On a cool Saturday morning, a father accompanies his boy selling stickers for a charity - a scene that gives one a warm, fuzzy feeling. It is not easy. There are more cold shoulders than eager donorss. For many people, it is not easy overcoming our natural shyness. The father is probably thinking: I would rather not to have to do it; but I am doing this for my boy; I have to show him how to do it.
There is also the hurt to our pride - it is embarrassing to have to ask people for money, even though the mone is not for me. But I look at it this way: when I help a charity raise funds, I am giving the people I approach an opportunity to do a good deed. They should be thankful to me, not the other way around.
Most of the donors seem to be happy doing it.

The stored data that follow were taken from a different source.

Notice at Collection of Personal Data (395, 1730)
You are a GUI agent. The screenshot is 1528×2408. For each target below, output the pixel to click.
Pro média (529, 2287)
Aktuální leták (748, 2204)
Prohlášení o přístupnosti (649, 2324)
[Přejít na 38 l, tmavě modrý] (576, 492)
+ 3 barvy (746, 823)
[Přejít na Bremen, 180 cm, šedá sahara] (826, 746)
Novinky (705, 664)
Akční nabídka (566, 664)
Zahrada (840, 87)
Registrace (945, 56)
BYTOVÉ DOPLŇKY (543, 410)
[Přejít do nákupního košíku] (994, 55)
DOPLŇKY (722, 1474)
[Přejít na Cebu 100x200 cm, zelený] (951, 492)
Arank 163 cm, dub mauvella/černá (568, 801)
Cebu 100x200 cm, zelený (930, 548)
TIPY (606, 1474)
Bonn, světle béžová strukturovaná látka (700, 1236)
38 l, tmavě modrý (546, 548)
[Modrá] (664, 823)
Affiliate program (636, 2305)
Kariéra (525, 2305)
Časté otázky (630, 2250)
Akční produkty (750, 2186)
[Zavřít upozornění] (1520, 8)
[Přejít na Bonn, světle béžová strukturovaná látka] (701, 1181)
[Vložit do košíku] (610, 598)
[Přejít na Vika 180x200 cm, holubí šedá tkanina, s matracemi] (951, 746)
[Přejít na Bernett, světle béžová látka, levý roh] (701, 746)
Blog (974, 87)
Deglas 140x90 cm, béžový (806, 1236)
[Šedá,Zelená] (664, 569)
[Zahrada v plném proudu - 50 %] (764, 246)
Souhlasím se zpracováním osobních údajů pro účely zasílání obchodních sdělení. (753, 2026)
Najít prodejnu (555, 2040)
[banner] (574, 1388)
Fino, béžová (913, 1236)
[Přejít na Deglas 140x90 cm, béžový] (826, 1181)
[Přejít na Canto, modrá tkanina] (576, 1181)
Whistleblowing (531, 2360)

And they are from all walks: men, women, young, old, well-dressed, plain, ...
There is a team with a strategy: send the pack of eager kids out to hand out the stickers, with the parents hanging back. They come up to help only when the kids need them. It works well, when you have eager kids.
A thought came across my mind. Most kids are curious, gregarious, friendly and helpful, just like these kids selling flags. Why is it that so many of them, when they grow up, turn out self-centered, inward looking, immediate satisfaction-seeking, and short-sighted? What did we do wrong raising them? Is it because we are like that ourselves? And the kids simply immitate their parents and other adults?